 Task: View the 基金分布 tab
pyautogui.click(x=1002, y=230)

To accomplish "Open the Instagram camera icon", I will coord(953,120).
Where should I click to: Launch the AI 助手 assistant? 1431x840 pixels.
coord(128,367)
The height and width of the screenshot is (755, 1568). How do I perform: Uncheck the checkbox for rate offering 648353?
•••
• [EXERCISE INSTRUCTIONS]:
Retype, without any change, the lines from the one containing "Where should I" through the final line of the material above, and no others.

• [SOLUTION]:
Where should I click to: Launch the AI 助手 assistant? 1431x840 pixels.
coord(128,367)
The height and width of the screenshot is (755, 1568). How do I perform: Uncheck the checkbox for rate offering 648353?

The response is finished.